What’s the Difference Between Orthodontists and Dentists?

Seeing your dentist twice yearly is critical for your best oral health. But another type of oral healthcare provider you may need to see is an orthodontist (DO). These two dental experts provide different services but work together to achieve your smile goals. It is important to understand the differences between orthodontists and dentists, so you know who to visit when you need specific types of treatment.

Training that Dentists and Orthodontists Receive

The training dentists and orthodontists receive starts the same, through dental school. But after graduating from dental school, orthodontists take on additional training. Dentists, on the other hand, are free to pursue their license and start practicing after receiving it.

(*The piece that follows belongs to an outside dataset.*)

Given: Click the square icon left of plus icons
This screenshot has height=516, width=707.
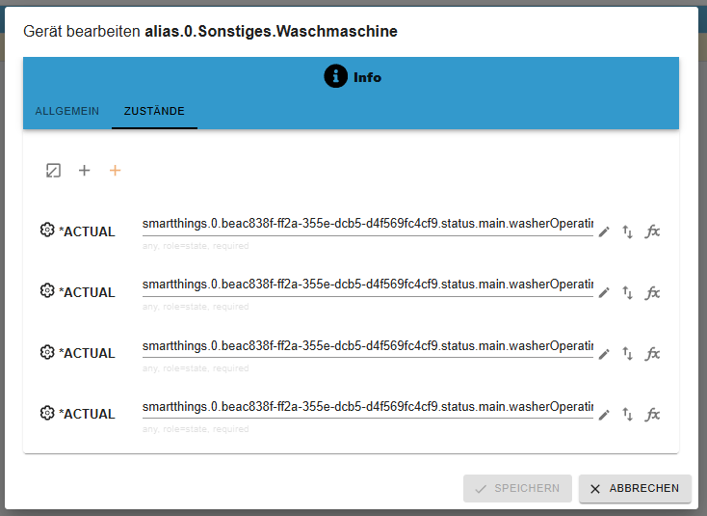Looking at the screenshot, I should coord(54,171).
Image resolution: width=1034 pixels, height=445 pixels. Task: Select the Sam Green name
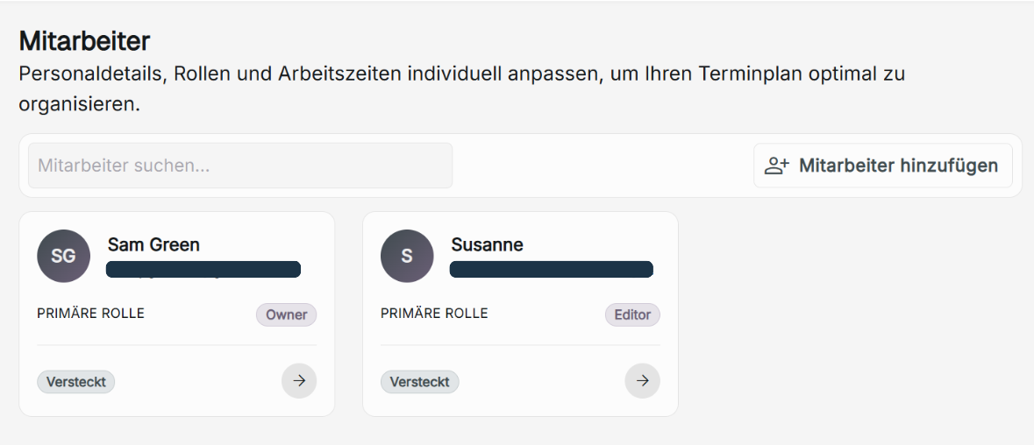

Orthodontics is a specialty in the realm of dentistry. Only about five percent of dentists go on to pursue orthodontic care after dental school graduation. If they decide to pursue the specialization of a DO, they will spend their career managing, guiding and correcting the growth or maturation of oral structures. They also provide their patients with diagnoses, preventive care and treatment for oral abnormalities.

What Dentists Do

Dentists treat their patients’ oral health by providing checkups in which they look for signs of dental problems and provide preventive care. They treat tooth decay and gum disease, as well as other conditions caused by plaque and bacteria. They also consult with patients to help them perform at-home oral hygiene better and to prevent problems from occurring.

Dentists can extract teeth that cannot be restored. They also improve how teeth look and function through use of a variety of restorations, such as bonding, crowns, fillings and veneers. They use these materials to fix broken, misshapen, chipped or decayed teeth. If your dentist finds issues they are not qualified to treat, they refer you to a specialist, such as a medical doctor, oral surgeon, periodontist or DO.

What Orthodontists Do

Orthodontists move teeth and align the jaws to correct teeth crowding, crooked teeth, gaps between teeth and other misalignment. To achieve these goals they use a range of tools and devices, such as traditional metal braces, retainers, palatal expanders, lingual braces and clear aligner trays. Each patient experiences unique alignment problems. This is why orthodontists must use X-rays, digital imaging and other photography to develop individual treatment plans to suit patient goals.

Do I need to see a dentist or a DO?

Dentists and orthodontists sometimes provide some of the same services. Some dentists are able to provide some orthodontic treatment, such as braces or clear aligner trays. Otherwise, these oral healthcare providers often work together through referrals on an as-needed basis. Orthodontists see both young and old patients. They treat children and adults, according to each individual’s specific needs or smile goals.

The first oral health professional a child should see is a dentist, starting at about one year of age or within six months of the child’s first tooth. The dentist can recommend seeing an orthodontic specialist for early intervention, when needed. Otherwise most kids first see an orthodontist between the ages of 8 and 12 years old.

If you experience tooth pain or think you have a cavity, you need to see your dentist. If you wear braces or another orthodontic appliance and have been under the care of an orthodontic specialist, you need to see this professional for ongoing treatment. You also see your orthodontic specialist if you break your appliance or need adjustments.

You may only see an orthodontist for a limited period of time in your life, such as while you wear braces or another oral appliance. But you need a dentist throughout your lifetime, from age six to 12 months, through old age. If you do not know whether you need a dentist or an orthodontic specialist, see your dentist first. If you need a DO’s care, your dentist can provide a referral.